Thursday, 6 January 2011

NORTHERN ANARCHIST NETWORK: Colin Ward, Luddites, students & the new syndicalists

ABOUT 25 attended the NAN last December for a meeting at the Bolton Socialist Club which discussed the place of the anarchists in the current economic crisis. Richard Holland provided us with an outline of the 'hidden history' of the Luddite movement in the North.  It was argued that to the conventional left the Luddites presented a bit of a challenge as being something 'not quite Kosher' and not so acceptable as the Chartists, who could be safely categorised as a logical historical step towards 'respectable' historical institutions such as the Labour Party.  The NAN agreed to work for a celebration of Luddism in 2012.

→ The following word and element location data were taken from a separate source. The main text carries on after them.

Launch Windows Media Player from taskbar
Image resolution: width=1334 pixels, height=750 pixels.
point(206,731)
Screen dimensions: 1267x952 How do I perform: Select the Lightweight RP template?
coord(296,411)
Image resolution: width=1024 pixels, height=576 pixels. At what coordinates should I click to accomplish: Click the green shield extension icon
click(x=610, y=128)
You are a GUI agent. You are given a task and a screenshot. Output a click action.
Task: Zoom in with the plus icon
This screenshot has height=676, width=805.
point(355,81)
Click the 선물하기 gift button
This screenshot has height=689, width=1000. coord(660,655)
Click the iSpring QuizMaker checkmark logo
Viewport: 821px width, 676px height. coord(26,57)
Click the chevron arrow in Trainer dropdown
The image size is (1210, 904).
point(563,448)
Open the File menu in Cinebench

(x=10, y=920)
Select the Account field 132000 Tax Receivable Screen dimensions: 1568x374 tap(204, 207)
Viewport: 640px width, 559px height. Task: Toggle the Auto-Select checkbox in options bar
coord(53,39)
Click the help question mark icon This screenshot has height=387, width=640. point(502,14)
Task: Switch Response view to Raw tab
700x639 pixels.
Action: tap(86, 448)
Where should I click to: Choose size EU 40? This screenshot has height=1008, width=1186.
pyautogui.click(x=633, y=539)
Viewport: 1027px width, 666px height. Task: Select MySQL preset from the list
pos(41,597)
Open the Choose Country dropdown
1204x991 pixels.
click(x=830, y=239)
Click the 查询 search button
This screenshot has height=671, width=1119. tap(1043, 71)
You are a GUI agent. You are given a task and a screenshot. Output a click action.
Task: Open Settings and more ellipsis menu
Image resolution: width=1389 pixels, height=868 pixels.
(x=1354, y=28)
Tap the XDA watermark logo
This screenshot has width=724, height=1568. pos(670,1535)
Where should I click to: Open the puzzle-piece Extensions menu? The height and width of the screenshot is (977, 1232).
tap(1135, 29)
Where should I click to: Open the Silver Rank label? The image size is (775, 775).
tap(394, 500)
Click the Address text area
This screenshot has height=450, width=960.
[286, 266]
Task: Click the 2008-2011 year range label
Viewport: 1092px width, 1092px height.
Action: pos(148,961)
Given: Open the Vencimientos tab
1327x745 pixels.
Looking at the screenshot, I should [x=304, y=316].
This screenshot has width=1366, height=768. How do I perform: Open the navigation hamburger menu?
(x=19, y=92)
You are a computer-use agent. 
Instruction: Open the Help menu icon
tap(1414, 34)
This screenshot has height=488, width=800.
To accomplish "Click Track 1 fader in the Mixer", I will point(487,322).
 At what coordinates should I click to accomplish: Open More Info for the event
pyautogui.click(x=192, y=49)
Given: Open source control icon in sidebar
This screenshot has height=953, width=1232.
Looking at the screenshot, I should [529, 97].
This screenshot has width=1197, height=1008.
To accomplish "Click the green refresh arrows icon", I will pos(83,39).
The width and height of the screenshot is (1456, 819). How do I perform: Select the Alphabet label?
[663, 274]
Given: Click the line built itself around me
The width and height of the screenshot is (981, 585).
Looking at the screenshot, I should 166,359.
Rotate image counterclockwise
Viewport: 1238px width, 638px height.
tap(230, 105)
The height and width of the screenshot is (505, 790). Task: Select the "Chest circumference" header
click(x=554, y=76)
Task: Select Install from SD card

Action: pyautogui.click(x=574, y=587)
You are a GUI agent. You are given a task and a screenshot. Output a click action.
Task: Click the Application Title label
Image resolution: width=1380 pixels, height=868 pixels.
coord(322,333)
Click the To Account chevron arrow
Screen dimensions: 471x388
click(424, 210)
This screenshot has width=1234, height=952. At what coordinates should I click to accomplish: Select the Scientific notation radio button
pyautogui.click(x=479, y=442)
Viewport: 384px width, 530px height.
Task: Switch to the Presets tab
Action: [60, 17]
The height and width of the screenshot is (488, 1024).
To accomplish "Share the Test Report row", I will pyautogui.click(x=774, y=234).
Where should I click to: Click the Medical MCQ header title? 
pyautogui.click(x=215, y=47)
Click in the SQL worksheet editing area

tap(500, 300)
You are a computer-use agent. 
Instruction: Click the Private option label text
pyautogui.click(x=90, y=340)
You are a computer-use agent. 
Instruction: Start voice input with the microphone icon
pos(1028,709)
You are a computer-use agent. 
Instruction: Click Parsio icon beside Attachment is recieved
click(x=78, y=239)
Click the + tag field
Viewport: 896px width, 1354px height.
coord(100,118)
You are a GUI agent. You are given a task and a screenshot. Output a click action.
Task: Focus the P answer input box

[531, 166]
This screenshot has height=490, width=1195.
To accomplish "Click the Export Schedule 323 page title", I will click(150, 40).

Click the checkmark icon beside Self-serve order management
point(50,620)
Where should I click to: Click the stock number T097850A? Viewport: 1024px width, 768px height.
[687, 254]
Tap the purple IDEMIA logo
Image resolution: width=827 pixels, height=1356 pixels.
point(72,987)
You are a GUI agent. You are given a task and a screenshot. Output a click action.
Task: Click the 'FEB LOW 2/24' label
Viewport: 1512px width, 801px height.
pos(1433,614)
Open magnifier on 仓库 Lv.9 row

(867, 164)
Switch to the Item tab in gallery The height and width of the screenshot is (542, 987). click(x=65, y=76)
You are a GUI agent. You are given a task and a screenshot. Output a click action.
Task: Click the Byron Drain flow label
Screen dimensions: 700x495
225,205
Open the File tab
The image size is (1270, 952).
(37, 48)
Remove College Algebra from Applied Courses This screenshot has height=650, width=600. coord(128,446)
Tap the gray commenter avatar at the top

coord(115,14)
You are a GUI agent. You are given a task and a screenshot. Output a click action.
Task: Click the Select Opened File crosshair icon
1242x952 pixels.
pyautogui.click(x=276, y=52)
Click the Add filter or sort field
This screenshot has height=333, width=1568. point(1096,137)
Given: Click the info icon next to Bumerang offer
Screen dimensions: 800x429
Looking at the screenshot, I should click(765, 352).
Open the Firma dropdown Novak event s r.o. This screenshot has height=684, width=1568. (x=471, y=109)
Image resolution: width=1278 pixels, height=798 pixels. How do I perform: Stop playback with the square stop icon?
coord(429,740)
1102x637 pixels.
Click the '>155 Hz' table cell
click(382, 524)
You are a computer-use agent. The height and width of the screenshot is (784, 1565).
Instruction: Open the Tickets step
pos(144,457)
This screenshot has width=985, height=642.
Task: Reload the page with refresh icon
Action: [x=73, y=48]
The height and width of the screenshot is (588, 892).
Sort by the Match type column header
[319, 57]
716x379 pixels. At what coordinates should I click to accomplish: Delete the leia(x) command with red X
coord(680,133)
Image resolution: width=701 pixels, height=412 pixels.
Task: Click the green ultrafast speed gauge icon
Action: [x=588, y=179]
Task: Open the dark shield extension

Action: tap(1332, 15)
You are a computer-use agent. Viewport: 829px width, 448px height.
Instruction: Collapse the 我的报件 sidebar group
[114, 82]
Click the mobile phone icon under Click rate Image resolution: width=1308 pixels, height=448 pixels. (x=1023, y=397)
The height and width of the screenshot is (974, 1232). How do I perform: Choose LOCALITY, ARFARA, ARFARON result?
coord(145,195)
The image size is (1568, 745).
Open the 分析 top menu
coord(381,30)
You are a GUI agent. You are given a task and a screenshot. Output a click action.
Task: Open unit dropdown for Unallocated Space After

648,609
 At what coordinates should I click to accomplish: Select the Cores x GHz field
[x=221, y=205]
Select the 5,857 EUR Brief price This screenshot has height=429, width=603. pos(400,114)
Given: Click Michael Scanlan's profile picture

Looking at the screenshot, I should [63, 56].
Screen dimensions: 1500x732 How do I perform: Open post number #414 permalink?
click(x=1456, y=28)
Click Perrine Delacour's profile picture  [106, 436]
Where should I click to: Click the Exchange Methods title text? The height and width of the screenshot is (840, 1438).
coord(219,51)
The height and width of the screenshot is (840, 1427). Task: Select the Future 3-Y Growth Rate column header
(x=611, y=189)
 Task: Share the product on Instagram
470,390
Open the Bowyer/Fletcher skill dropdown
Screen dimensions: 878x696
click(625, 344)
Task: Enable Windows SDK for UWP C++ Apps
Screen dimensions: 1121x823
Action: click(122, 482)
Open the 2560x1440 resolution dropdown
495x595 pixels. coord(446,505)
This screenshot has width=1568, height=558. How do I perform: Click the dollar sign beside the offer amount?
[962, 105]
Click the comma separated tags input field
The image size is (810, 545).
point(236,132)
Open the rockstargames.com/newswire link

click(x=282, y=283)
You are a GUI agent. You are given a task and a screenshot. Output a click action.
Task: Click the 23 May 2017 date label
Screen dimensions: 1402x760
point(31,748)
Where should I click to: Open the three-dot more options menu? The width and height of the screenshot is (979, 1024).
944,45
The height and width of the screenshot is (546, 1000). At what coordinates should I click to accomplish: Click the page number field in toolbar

In her contribution on the student struggles, Rachel Whittaker disputed that tuition fees were the most significant problem, claiming that the current ideology of the corporate emphasis on career, vocational studies and business management, is the real issue degrading education in modern times. The growth of private colleges run by companies may be an example of this.

Keir from Edinburgh described the situation of the labour movement since the Coalition government began its program of cuts in public services. Keir is one of the voices of the new syndicalists within the National Shop Stewards Network (NSSN), who are emerging as the realisation grows that British party politics is basically a bag of wind.  The 'syndicalists' are now perhaps the fastest growing section of the NSSN, which is itself now facing a power grab by the Socialist Party; certainly the syndicalists probably have the most members of the NSSN national steering committee after the Socialist Party.

Dave Goodway addressed another alternative to party politics by looking at the relevance of the ideas of Colin Ward, who died earlier in 2010. Colin Ward's ideas, he said, are rooted in a few books which he made the most of, and can perhaps be best summed up in a proposition expressed in 1910 by Gustav Landauer that stated: 'The state is not something which can be destroyed by a revolution but is a condition, a certain relationship between human beings, a mode of human behaviour; we destroy it by contracting other relationships, by behaving differently'.  Given the banal political recipes put forward thus far by the conventional British left and others to deal with the economic crisis, it is surely vital that someone on the libertarian left comes up with a better agenda for social change.  By throwing together this eclectic mix of speakers, the NAN may have made a step towards developing a much needed alternative analysis.